About thirty percent of our region’s 450 or so bees nest above ground. Many do so in dead trees, borer beetle burrows, in stems of plants with soft or hollow stems and piths like elderberry, sunflower, sumac, and blackberries. This is one more reason to leave garden plants standing through the winter, as many are housing insects in various parts of their life cycle, including pupating or adult overwintering bees.
Ecologically minded gardeners don’t tidy up (unless removing diseased plants) until spring, along with planting non-cultivar native plants. Even better is to cut the tops off about a foot high, leaving the stems for bees and other insects to use for the following season. Since many bees need help in getting into a stem, the open tops are perfect for this. Native plants not only provide nesting and nectar sources, but 35% our native bees are oligolectic, needing the specific pollen of the plants they evolved with in order to be able to reproduce.

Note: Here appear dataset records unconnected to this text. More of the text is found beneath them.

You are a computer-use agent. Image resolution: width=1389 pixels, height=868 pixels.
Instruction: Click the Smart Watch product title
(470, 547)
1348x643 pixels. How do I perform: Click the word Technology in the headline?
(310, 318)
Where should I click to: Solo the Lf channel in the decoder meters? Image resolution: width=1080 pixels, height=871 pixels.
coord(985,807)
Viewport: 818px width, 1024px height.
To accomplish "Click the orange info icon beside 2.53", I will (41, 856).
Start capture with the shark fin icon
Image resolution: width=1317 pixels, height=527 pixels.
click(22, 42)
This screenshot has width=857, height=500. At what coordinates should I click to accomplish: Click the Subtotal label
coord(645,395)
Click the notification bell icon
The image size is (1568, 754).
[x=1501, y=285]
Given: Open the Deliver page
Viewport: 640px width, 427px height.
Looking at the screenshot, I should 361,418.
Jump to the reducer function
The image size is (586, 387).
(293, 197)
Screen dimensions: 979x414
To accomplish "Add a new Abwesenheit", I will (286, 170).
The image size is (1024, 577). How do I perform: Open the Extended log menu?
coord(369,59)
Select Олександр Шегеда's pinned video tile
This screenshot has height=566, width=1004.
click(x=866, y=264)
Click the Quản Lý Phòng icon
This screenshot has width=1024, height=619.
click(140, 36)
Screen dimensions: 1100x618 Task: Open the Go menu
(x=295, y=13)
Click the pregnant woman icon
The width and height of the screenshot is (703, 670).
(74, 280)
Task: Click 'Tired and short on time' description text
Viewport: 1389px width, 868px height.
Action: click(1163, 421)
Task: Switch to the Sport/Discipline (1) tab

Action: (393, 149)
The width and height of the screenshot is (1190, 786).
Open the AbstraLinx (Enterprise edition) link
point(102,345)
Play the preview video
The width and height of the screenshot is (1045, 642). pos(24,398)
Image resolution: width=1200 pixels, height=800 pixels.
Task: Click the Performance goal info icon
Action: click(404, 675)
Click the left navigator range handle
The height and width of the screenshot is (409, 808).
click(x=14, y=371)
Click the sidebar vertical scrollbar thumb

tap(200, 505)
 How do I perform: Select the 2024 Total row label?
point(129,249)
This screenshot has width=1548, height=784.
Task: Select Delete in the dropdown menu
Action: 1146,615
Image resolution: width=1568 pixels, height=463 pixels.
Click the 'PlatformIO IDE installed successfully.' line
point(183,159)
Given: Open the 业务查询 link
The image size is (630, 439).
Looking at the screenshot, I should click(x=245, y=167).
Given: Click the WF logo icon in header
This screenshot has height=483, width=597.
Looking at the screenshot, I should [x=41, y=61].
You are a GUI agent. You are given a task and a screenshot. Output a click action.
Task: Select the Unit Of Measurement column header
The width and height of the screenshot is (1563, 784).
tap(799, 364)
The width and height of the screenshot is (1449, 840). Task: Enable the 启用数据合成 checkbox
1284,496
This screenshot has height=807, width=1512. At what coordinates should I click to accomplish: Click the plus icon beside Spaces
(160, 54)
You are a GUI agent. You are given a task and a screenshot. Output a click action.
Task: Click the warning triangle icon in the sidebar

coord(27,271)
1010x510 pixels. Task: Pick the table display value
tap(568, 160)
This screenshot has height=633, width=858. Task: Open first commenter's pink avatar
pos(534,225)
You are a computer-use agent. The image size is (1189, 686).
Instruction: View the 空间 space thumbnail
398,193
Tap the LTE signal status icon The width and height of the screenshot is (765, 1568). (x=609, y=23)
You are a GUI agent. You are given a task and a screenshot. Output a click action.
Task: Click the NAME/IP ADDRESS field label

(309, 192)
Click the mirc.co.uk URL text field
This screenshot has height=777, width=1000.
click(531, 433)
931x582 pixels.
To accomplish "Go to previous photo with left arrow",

These mostly solitary bees include Small Carpenter Bees (Genus Ceratina, about 24 species in North America, 4 locally), Large Carpenter Bees (Genus Xylocopa, only the Eastern Carpenter Bee, X. virginica, is common around the DC region, though the Southern Carpenter Bee, X. micans, has been found in southern Virginia), Leafcutters (Genus Megachile, about 130 species in NA), Mason Bees (Genus Osmia, about 150 species in NA, 27 east of the Mississippi, though several other Genera such as Hoplitis and Chelostroma are also often called mason bees) and a few other types which use cavities or take advantage of above ground structures.